Mais 3 empregadores do PR são inclusos em “lista suja” do trabalho escravo

O Ministério do Trabalho e Emprego, por meio da Secretaria de Inspeção do Trabalho, publicou, nesta quinta-feira (5), a atualização do Cadastro de Empregadores que tenham submetido trabalhadores a condições análogas à escravidão. O documento é conhecido como “Lista Suja”. No Paraná, aparecem três empregadores nos municípios de Mauá da Serra, Santo Inácio e Pinhais. Ao todo, de acordo com o Ministério, eles mantinham 20 pessoas naquela situação.
A empresa de Mauá da Serra atua no setor de pedras e foi fiscalizada neste ano. Durante a ação, os fiscais encontraram 14 trabalhadores em condições análogas à escravidão. Em Pinhais, uma empresa de metais foi incluída na lista por empregar cinco trabalhadores, numa ação feita ano passado. Já em Santo Inácio, outra empresa foi notificada, neste ano, por manter um trabalhador em condições indignas. A reportagem do Portal DCmais e do DC entrou em contato com as empresas mencionadas na lista, mas não obteve retorno até o momento.
Mais de 1,2 mil pessoas foram resgatadas de trabalho escravo em 2023
Brasil
Nesta atualização foram incluídos no cadastro 204 empregadores brasileiros, a maior inclusão já realizada na história. Destes 204 empregadores, 19 foram incluídos por constatação de trabalho análogo à escravidão doméstico.

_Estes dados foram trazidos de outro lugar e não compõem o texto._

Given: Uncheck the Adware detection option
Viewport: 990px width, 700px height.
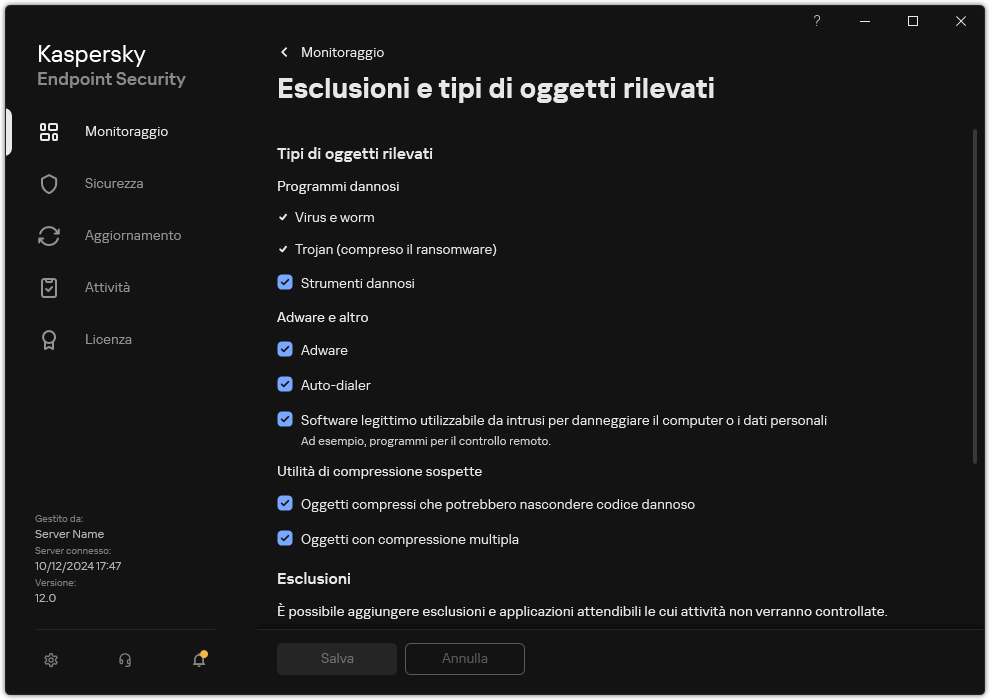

A atualização de outubro/2023 possui decisões irrecorríveis de casos de trabalho análogo à escravidão identificados pela Inspeção do Trabalho nos anos de 2018 a 2023. O Estado com o maior número de ocorrências é Minas Gerais, com 37 novas inclusões, seguido por São Paulo (32) e Pará (17).
As atividades econômicas com maior número de empregadores inclusos na atualização corrente são: Produção de carvão vegetal (23), Criação de bovinos para corte (22), Serviços domésticos (19), Cultivo de café (12) e Extração e britamento de pedras (11).
A atualização ocorre semestralmente e tem a finalidade de dar transparência aos atos administrativos que decorrem das ações fiscais de combate ao trabalho análogo à escravidão. Estas ações são executadas por Auditores–Fiscais do Trabalho do MTE, que podem contar com a participação de integrantes da Defensoria Pública da União, dos Ministérios Públicos Federal e do Trabalho, da Polícia Federal, Polícia Rodoviária, entre outras forças policiais.
Portaria
O Cadastro de Empregadores que tenham submetido trabalhadores à condição análoga à escravidão, popularmente conhecido como Lista Suja, é disciplinado pela Portaria Interministerial MTPS/MMIRDH nº 4 de 11, de maio de 2016 e existe desde 2003, na forma dos sucessivos atos normativos que o regulamentaram desde então.
A inclusão de pessoas físicas ou jurídicas no Cadastro de Empregadores só ocorre quando da conclusão do processo administrativo que julgou o auto específico de trabalho análogo à escravidão, no qual tenha havido decisão administrativa irrecorrível de procedência. Vale ressaltar que, se ainda que, após inserção no Cadastro, conforme art. 3ª da Portaria Interministerial que o regulamenta, o nome de cada empregador permanecerá publicado pelo período de dois anos, razão pela qual nesta atualização foram excluídos 12 nomes que completaram esse tempo de publicação.
Fiscalização
Quando são encontrados trabalhadores em condição análoga à de escravizados, durante a ação fiscal da Inspeção do Trabalho, são lavrados autos de infração para cada irregularidade trabalhista encontrada, que demonstram a existência de graves violações de direitos, e ainda auto de infração específico com a caracterização da submissão de trabalhadores a essas condições. Cada auto de infração gera um processo administrativo e, durante o processamento dos autos de infração, são assegurados aos autuados garantias processuais constitucionais, como o contraditório e a ampla defesa em duas instâncias administrativas.